The problem: In the passage on security and observability consolidation, what is named as the way Elastic is differentiated?

Source extract:
Yes. I think that as you think about the consolidation between security and observability, that's hugely positive for us. It's very validating. I think for 5-plus years, Elastic has been talking about a convergence of those 2 and the benefit of putting them together. And the fact that the market is starting to follow suit plays really well to our strengths. Where I think that we're nicely differentiated is we have a common data platform across security and observability. So people can leverage the benefits of having both of those in one data platform to make them more efficient. A lot of people who are going through this consolidation motion through acquisitions to be able to bring those 2 solutions together, they have 2 different data platforms that they're sitting next to each other. So they can go to market together, but they can't necessarily have the data in one place or benefit from the efficiencies of not needing to have duplicative databases. And that's something that we can do. And so as customers get more accustomed to a buying motion that involves both SIEM and Observability or security and Observability together, the fact that we've brought them together on one platform makes us more compelling when they're thinking about that as a unified purchase.

Information provided:

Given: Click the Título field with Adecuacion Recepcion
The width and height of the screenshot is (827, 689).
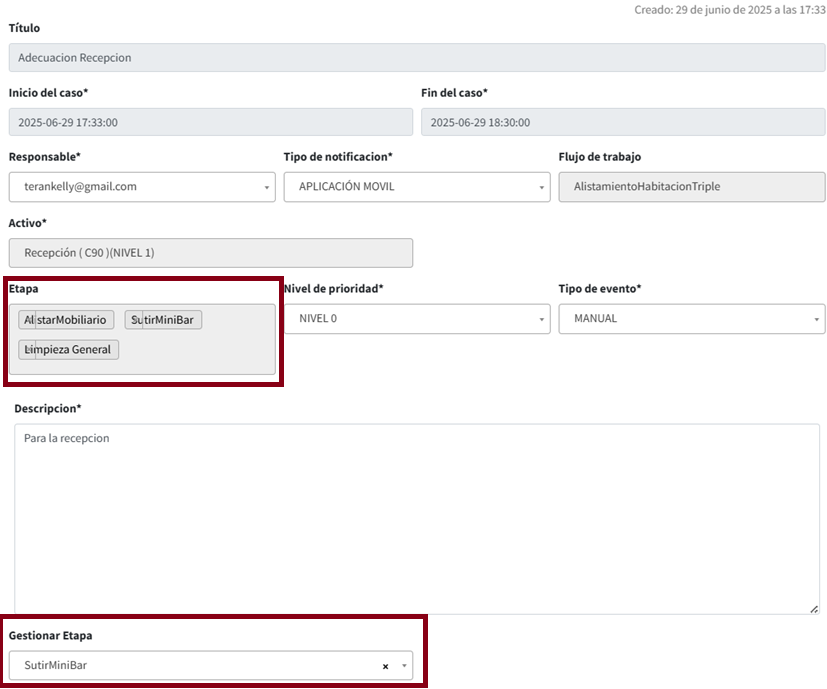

Answer in full: Elastic has a common data platform across security and observability.